The second way to pass parameters to the EXECUTE statement is with a special dynamic SQL data structure called a SQL Data Area, or SQLDA. You must use a SQLDA to pass parameters when you don’t know the number of parameters to be passed and their data types at the time that you write the program. For example, suppose you wanted to modify the general-purpose update program in Figure 18-4 so that the user could select more than one column to be updated. You could easily modify the program to generate an UPDATE statement with a variable number of assignments, but the list of host variables in the EXECUTE statement poses a problem; it must be replaced with a variable-length list. The SQLDA provides a way to specify such a variable-length parameter list.
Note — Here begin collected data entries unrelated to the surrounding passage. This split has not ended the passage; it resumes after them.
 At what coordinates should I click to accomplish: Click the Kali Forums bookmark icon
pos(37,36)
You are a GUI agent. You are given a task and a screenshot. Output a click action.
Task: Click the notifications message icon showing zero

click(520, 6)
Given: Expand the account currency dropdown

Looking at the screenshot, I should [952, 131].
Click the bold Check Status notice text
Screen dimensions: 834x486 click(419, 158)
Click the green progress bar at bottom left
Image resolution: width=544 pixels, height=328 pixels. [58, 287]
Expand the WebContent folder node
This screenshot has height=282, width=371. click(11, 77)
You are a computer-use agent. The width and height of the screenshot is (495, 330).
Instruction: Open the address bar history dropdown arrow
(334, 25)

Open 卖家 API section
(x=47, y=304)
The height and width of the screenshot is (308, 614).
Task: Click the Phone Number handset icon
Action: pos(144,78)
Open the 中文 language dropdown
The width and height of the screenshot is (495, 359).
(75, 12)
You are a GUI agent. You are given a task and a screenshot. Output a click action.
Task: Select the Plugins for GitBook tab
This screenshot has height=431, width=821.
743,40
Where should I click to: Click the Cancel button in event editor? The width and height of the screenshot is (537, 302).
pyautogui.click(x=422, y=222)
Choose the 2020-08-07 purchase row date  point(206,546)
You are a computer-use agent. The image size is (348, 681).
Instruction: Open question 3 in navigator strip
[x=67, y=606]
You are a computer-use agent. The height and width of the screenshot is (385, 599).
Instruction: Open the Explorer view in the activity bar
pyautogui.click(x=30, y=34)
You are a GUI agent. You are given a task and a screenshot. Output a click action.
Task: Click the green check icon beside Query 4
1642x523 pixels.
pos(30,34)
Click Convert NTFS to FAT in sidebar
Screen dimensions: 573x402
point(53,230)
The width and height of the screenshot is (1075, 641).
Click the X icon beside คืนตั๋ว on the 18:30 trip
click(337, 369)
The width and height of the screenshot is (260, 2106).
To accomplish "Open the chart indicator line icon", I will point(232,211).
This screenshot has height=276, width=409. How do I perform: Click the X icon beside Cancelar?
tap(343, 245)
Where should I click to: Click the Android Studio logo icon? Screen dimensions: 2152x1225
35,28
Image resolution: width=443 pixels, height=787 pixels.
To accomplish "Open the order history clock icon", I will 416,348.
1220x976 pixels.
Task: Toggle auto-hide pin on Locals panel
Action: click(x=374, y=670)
Figure 18-7 shows the layout of the SQLDA used by the IBM databases, including DB2, which set the de facto standard for dynamic SQL. Most other DBMS products also use this IBM SQLDA format or one very similar to it. The ANSI/ISO SQL2 standard provides a similar structure, called a SQL Descriptor Area. The types of information contained in the ANSI/ISO SQL Descriptor Area and the DB2-style SQLDA are the same, and both structures play the same role in dynamic SQL processing. However, the details of use—how program locations are associated with SQL statement parameters, how information is placed into the descriptor area and retrieved from it, and so on— are quite different. In practice, the DB2-style SQLDA is the more important, because dynamic SQL support appeared in most major DBMS brands, modeled on the DB2 implementation, long before the SQL2 standard was written.

The SQLDA is a variable-size data structure with two distinct parts:

  • The fixed part is located at the beginning of the SQLDA. Its fields identify the data structure as a SQLDA and specify the size of this particular SQLDA.
  • The variable part is an array of one or more SQLVAR data structures. When you use a SQLDA to pass parameters to an EXECUTE statement, there must be one SQLVAR structure for each parameter.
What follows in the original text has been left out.